Sento qualcuno sedersi accanto a me e quando mi sfiora uma mano capisco chesi tratta di Sofi.
"Com'è andata?"
"Abbastanza bene, direi. Il medico ha detto che può operarmi per farmi guarire... devo solo farmi fare l'anestesia totale, ma sempre meglio di perdere l'unico occhio che ho."
"Ah... quella a destra è... una protesi?" mi chiede esitante.
"Sì, è una protesi" rispondo, "ma non preoccuparti Sofi. Mi puoi chiedere quello che vuoi, sai?"
"È che non sono il tipo che ama farsi gli affari degli altri, ma per contro sono una persona curiosa" mi dice Sofia.
"Tranquilla, va tutto bene." la rassicuro.
"Ti piace tanto il Mare, Fra? Ho notato che t'incanti spesso quando ci sei vicina" mi dice.
"Io amo il Mare con tutta me stessa... ma al tempo stesso, quando s'infuria, lo temo moltissimo" rispondo. "Se è calmo come ora amo stare ad ascoltare le onde che si rincorrono... è quasi come se le vedessi."
Sofia sorride e questo mi rende felice. Vuol dire che ho potuto trasmetterle almeno in minima parte le mie sensazioni, quelle trasmesse dal Mare. Quel gigante buono e severo al tempo stesso, quello che viene definito un enorme prato azzurro e, anche se non lo vedo, mi basta sentirne la voce per stare bene.
"Credo che ti piacerebbe vivere qui" dice Sofia. "Nel nostro quartiere intendo, perché siamo vicini al Mare, e poi la Sicilia è un'isola, quindi se non ci fosse il Mare... non so se sarebbe la stessa cosa."
"Probabilmente no." le dico. "Ma neanche dove vivo io è malaccio! Vedi, io amo anche la mia città, almeno quanto amo il Mare, e ho trovato una piccola spiaggia che in pratica nessuno frequenta, anche se ti confesso che non mi dispiace, perché è una specie di rifugio per me. Ci vado spesso e quando sono là mi sento rinascere, anche quando sembra che vada tutto storto."
"Beh, vorrei vedere." mi dice lei. "Ti va di vedere un po' il quartiere?"
"Perché no?" le dico alzandomi.
Recupero il mio sacchetto della CSC con l'occhio a rotelle e Sofia mi prende a braccetto e mi porta in "esplorazione" per il quartiere. Naturalmente abbiamo avvisato gli altri!
Sofi mi sta presentando un bel gruppetto. Sembra che qui nel quartiere si conoscano tutti uno per uno, infatti non posso evitare ci notare i sorrisi di tutti coloro che incontriamo mentre chiamano: "Sofia!", e a giudicare dall'inflessione della voce sono anche enormi!
Mi sento bene, molto rilassata.
Mi sento come se fossi una ragazza che vede dove cammina, che non è mai stata in ospedale, che ha tutto quello che la vita può offrire, più moralmente che materialmente... mi sento... spensierata e leggera, ecco.
È come se fossi di nuovo in vacanza, con la differenza che un mio amico che esercita una professione che io amo con tutto il cuore mi sta ospitando nella sua casa, e non in un residence come al solito.

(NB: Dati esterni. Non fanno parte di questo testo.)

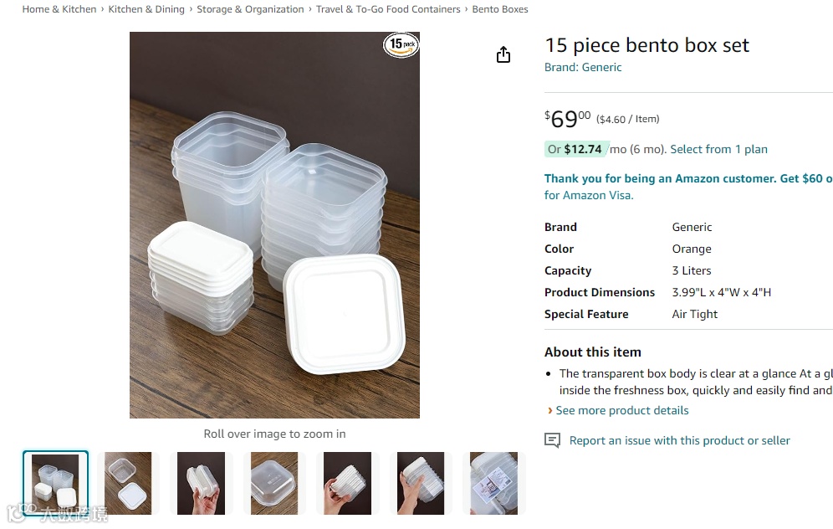Click the report issue speech bubble icon
833x529 pixels.
pyautogui.click(x=552, y=440)
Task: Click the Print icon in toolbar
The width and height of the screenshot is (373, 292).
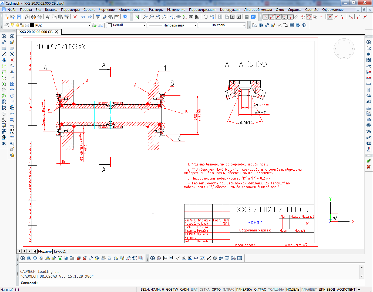Action: 33,17
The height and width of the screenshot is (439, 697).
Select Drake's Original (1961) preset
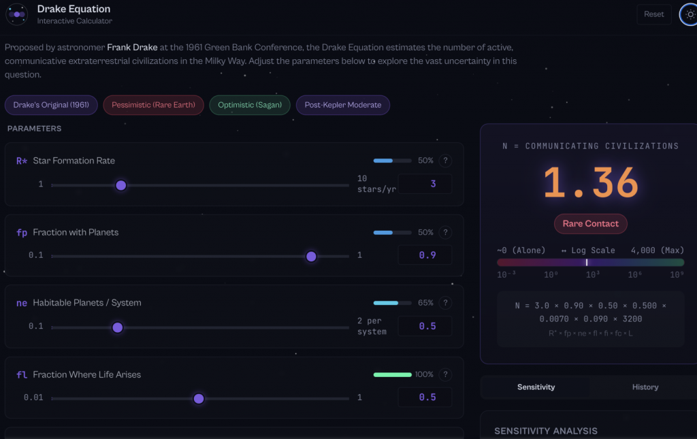coord(51,105)
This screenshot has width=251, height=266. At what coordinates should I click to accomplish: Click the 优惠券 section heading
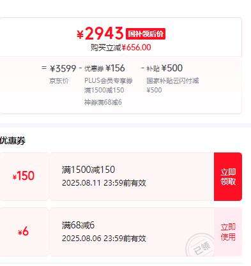click(13, 141)
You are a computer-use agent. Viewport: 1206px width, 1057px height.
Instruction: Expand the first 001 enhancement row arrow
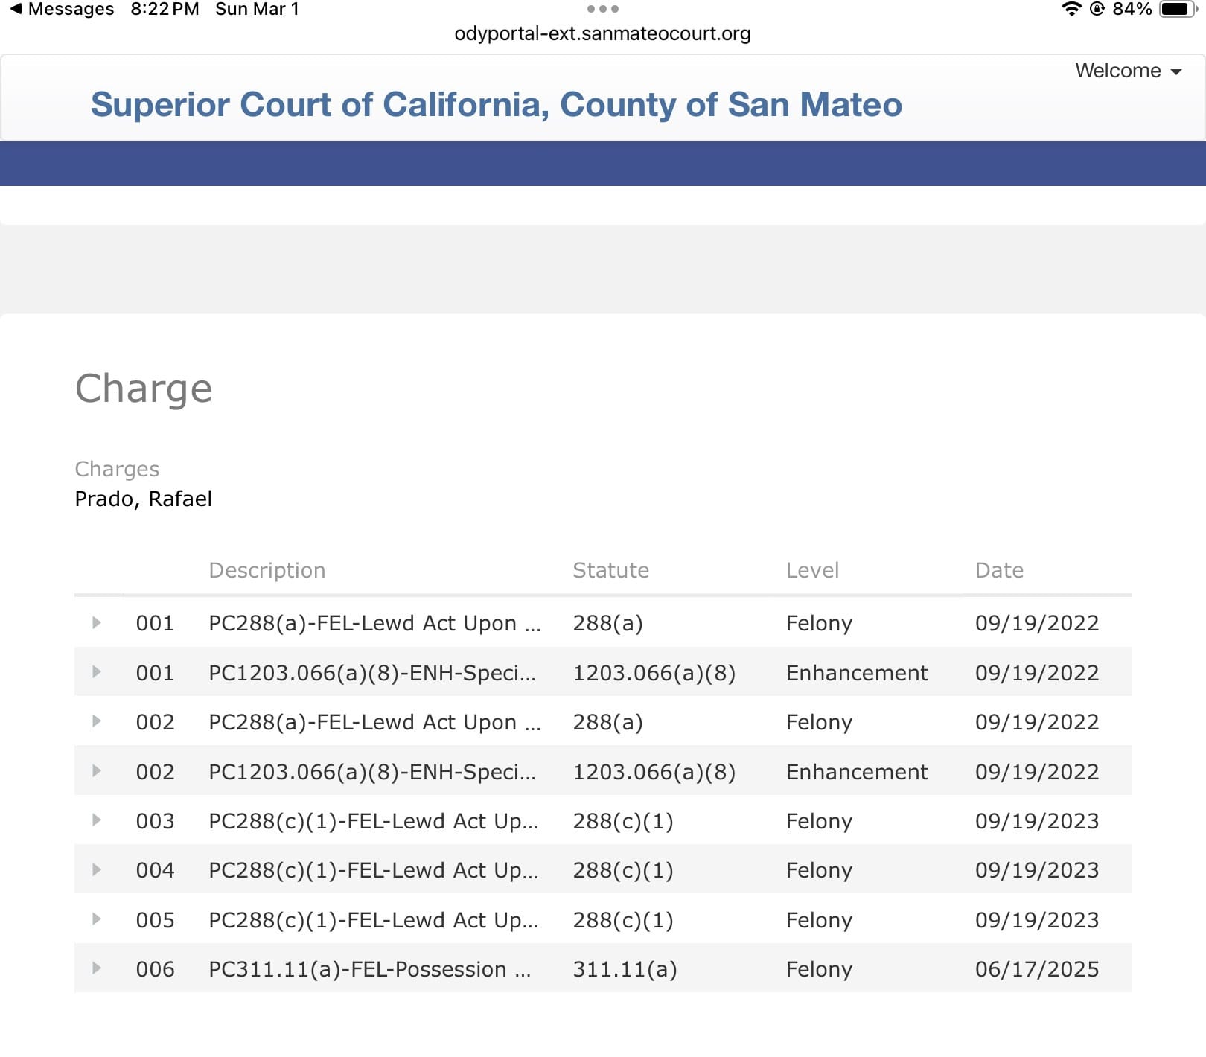click(x=97, y=672)
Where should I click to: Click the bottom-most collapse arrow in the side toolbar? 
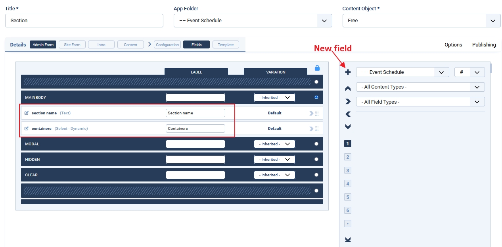[x=348, y=240]
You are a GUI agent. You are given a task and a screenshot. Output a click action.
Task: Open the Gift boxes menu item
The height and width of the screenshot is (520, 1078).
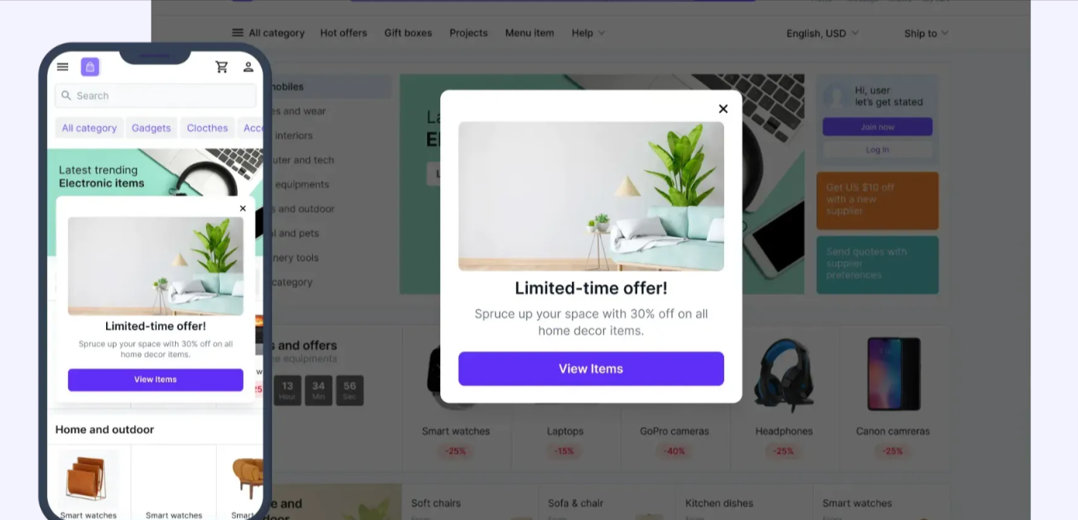pyautogui.click(x=408, y=33)
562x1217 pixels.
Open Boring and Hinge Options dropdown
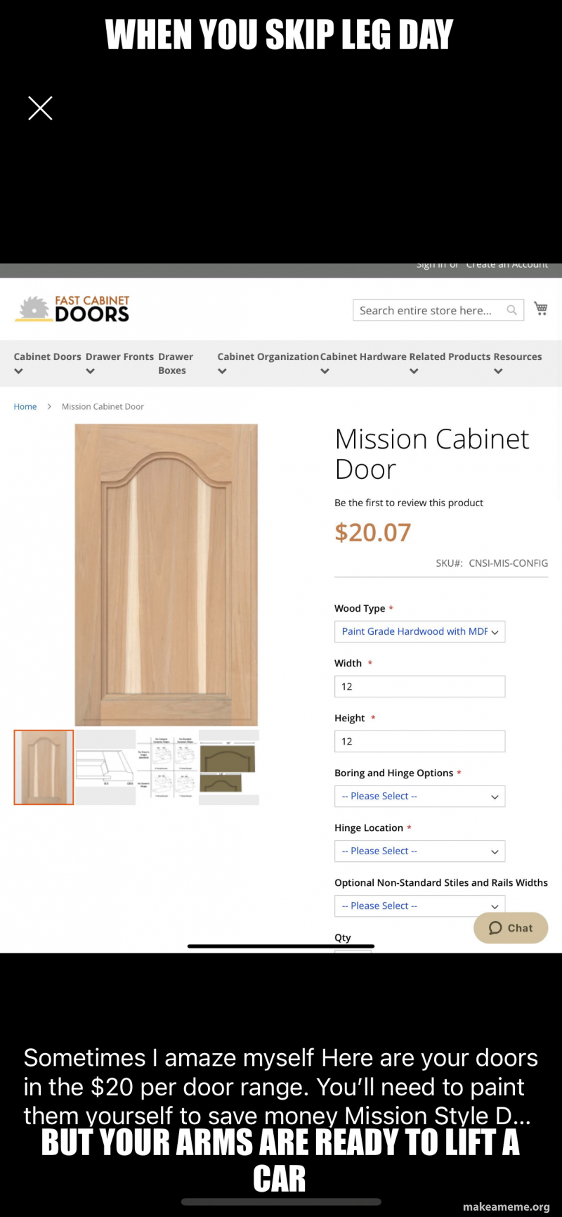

Forse mi sento bene quando sono con i miei migliori amici e loro mi fanno sentire talmente a mio agio da farmi dimenticare addirittura il fatto che il buio, (quello oggettivo), è sempre con me. Ho scoperto che anch'io vedo la luce. Non con gli occhi, questo è chiaro, ma con il cuore posso vedere la luce, i colori, insomma, tutto.
Mi bastano gli occhi del cuore.
E, se devo dirla tutta, credo che con quelli si veda molto meglio. Basta saperli usare a dovere.